▶ **WHAT YOU NEED TO DO**
Report each line in the rows below that contains the string "screenshot", copying every such line in full.

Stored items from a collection
_ _ _ _ _ _ _

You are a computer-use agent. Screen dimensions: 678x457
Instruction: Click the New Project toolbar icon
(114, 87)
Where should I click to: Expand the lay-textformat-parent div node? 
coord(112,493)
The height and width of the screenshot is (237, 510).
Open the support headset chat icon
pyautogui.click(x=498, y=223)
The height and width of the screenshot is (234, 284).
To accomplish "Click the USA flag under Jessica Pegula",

_ _ _ _ _ _ _

▶ **TASK OUTPUT**
The height and width of the screenshot is (237, 510).
The height and width of the screenshot is (234, 284).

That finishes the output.